過越の祭りが終わった最初の安息日の翌日(日曜日)に、「初穂の祭り」があります。初穂の祭りにおいて、祭司が収穫の初穂の束を揺り動かす時、主への全焼の生け贄として、一歳の傷のない子羊がささげられます。(羊の丸焼き!)

イエス・キリストは初穂の祭の日に復活されました。これは、イエスが「死者の復活の初穂」となったことを象徴しています。「初穂」ということは、終末時に「キリストにある人々」が復活する前の最初の収穫としてイエスの復活があった、ということです。

イースターの希望は、私たちも将来、朽ちないからだで復活する。

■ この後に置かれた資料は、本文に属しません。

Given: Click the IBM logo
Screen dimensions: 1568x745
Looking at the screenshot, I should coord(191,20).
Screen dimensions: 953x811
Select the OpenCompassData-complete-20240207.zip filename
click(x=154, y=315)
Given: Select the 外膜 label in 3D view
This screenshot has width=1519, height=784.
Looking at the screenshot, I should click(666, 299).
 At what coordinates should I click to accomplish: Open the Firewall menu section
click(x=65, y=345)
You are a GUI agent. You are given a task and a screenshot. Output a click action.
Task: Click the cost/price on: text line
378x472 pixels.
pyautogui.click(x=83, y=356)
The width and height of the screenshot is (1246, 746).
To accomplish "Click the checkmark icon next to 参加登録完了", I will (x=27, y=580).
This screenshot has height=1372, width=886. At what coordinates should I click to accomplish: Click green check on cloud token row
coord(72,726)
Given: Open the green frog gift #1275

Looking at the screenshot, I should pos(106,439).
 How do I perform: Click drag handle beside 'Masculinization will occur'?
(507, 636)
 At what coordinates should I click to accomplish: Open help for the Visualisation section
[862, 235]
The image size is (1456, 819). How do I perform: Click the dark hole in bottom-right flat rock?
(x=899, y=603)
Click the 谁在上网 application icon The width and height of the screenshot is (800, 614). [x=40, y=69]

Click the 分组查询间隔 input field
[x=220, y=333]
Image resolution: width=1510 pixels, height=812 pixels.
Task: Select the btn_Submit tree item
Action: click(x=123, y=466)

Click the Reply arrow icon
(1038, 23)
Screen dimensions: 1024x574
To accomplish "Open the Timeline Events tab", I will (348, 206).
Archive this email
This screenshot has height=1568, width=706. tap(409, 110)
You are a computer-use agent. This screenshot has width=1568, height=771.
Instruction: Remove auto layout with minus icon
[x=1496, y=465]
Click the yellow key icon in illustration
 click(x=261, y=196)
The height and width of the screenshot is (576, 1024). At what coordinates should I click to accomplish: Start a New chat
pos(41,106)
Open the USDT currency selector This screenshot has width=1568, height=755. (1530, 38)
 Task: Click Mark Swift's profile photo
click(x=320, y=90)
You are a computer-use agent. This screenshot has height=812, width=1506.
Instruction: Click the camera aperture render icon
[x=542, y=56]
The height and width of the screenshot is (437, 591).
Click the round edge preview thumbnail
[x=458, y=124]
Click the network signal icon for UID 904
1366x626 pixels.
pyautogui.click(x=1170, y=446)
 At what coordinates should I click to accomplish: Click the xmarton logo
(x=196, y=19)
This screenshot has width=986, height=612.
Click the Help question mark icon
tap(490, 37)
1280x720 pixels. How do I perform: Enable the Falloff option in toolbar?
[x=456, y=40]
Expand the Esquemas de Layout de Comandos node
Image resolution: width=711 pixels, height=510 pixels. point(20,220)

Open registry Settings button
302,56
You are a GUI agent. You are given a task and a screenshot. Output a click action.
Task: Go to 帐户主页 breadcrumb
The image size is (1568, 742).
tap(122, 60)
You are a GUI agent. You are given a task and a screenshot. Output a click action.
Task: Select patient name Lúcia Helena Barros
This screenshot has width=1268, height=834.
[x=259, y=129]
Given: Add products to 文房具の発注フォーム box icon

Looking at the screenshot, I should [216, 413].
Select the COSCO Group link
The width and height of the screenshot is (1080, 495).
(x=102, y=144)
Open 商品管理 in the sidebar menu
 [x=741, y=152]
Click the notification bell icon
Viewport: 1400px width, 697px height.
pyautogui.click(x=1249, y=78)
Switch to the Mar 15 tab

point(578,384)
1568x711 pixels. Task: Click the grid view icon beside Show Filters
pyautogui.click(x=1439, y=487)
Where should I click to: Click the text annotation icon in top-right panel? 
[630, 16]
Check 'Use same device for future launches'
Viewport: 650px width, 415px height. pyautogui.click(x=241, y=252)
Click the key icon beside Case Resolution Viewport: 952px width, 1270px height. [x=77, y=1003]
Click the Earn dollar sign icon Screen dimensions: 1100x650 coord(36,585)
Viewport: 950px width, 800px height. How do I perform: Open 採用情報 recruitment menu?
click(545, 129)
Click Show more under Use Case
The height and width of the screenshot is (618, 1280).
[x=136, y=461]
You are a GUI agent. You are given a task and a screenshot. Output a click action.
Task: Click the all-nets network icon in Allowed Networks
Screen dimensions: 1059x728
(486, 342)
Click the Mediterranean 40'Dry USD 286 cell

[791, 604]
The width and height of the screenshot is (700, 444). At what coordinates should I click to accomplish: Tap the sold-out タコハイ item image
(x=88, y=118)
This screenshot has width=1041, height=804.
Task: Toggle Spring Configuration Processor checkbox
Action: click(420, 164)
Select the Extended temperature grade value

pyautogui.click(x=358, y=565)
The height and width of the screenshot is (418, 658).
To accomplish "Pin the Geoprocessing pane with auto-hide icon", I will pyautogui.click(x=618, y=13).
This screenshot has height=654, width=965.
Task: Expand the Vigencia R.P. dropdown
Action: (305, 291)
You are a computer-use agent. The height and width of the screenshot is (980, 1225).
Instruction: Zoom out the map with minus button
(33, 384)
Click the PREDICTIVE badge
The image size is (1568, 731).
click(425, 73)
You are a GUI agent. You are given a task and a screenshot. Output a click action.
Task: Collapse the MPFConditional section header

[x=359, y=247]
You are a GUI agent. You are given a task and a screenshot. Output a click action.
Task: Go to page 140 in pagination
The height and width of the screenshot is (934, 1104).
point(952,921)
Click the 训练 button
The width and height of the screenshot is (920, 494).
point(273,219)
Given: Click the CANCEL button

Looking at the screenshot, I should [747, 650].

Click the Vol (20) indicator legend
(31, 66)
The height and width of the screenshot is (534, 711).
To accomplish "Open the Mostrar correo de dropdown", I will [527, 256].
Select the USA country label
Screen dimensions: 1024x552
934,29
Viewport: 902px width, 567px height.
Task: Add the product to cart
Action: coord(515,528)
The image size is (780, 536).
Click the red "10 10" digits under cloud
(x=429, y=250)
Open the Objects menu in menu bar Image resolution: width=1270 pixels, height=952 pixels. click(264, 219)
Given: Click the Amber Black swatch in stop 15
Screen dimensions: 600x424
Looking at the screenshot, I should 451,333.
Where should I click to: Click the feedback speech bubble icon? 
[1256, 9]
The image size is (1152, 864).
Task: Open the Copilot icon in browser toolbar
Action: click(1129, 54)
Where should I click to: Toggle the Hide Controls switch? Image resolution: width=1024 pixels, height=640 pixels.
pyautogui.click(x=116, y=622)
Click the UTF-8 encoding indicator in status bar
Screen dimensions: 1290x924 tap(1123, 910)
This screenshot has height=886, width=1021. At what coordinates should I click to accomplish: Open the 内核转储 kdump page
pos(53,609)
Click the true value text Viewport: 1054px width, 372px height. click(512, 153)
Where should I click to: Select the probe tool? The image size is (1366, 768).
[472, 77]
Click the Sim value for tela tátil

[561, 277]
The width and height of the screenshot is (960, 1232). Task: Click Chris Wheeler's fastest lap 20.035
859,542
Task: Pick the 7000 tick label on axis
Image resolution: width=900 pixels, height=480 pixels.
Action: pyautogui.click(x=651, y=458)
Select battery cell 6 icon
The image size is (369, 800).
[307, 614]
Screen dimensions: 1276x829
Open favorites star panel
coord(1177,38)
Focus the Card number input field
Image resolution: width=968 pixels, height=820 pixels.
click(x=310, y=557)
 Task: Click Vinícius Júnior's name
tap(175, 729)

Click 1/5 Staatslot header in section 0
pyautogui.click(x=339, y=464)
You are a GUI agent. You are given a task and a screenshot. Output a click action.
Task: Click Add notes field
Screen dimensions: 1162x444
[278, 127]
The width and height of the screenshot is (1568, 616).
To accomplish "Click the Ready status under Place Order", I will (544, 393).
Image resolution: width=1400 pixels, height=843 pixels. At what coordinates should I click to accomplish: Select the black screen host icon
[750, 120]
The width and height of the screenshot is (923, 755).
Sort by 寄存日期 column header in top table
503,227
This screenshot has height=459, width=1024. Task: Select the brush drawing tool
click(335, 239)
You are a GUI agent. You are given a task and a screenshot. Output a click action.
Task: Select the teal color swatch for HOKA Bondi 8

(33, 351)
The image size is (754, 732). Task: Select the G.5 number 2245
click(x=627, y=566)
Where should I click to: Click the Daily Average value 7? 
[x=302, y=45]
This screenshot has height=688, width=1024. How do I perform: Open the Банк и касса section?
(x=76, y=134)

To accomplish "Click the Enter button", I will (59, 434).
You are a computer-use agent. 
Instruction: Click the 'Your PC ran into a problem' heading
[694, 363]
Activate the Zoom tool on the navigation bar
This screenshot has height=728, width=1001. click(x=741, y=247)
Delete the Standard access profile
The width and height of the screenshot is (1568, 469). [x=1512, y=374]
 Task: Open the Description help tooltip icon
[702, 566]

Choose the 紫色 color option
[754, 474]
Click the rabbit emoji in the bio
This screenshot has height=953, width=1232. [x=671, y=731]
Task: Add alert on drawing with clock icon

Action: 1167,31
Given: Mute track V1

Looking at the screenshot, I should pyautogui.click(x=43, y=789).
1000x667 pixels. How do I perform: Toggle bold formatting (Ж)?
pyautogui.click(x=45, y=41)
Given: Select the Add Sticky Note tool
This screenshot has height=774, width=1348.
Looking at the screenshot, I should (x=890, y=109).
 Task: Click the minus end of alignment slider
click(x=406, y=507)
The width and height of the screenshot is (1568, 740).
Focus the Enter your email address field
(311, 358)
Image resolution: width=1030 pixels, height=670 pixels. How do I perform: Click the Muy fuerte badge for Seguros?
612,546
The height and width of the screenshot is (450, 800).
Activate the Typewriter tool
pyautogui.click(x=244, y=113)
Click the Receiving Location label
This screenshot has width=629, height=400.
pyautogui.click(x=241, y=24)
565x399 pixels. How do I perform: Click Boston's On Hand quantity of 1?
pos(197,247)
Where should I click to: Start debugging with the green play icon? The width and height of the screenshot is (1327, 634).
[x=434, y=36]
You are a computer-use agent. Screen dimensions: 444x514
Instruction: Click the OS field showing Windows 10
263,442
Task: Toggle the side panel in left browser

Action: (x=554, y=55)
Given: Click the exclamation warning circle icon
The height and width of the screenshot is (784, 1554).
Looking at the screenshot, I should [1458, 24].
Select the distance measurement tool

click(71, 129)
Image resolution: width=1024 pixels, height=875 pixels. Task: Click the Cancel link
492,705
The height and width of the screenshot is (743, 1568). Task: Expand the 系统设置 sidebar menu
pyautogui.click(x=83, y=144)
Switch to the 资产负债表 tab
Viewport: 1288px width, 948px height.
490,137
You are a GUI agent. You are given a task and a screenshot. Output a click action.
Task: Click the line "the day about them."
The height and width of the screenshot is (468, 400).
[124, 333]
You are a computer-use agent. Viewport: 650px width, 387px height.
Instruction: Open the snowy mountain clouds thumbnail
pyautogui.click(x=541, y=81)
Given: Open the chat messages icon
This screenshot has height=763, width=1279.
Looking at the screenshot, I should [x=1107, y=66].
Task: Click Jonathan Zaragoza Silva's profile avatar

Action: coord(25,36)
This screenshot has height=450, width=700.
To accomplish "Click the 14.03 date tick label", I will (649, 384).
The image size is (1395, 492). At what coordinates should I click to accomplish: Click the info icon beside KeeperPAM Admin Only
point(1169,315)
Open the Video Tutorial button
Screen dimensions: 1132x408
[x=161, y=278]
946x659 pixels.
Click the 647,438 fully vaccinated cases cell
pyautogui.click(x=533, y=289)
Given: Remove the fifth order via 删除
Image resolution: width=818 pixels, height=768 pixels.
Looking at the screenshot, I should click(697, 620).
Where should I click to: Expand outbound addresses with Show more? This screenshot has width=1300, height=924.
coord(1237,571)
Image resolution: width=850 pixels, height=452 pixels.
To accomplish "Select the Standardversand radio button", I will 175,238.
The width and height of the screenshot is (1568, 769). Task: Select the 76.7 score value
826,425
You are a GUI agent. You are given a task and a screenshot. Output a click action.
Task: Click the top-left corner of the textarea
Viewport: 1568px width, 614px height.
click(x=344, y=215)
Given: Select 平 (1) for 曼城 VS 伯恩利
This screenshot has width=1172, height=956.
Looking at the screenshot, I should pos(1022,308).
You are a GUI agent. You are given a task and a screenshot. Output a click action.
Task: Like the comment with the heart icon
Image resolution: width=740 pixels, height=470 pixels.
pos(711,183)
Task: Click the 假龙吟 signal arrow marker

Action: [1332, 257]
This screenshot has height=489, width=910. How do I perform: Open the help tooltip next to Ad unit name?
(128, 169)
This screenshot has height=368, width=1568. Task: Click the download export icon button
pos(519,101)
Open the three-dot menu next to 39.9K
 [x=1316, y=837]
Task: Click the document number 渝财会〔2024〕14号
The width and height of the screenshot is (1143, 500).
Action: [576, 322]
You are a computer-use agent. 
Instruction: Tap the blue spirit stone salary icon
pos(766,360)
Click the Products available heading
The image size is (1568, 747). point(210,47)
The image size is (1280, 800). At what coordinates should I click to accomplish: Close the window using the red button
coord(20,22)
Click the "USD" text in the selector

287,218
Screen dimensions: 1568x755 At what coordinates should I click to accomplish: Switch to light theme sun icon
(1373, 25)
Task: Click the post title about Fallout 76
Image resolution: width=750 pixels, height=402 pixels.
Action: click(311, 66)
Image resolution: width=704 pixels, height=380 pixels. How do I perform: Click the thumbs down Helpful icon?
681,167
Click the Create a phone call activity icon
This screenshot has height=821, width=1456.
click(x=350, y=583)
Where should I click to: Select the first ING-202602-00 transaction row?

いや、今、既に復活の命をいただいているところにあります。



神がエジプトで奴隷生活からユダヤ民族を救って、自由にしてくださった恵みを思い返し、感謝を捧げるのが「過越の祭」でした。

一方、イエス・キリストが、罪の奴隷状態である私たちのために十字架に架かり、罪から自由にしてくださったことを感謝すると同時に、キリストが死を打ち破って3日目に復活してくださり、私たちに永遠の命を与えてくださったことを祝うのが、イースターです。

私たちは、死を打ち破り復活したキリストに参与し、新しい命(ブランドニューライフ)の中で生かされていく。これこそが、イースターを祝う理由なのです。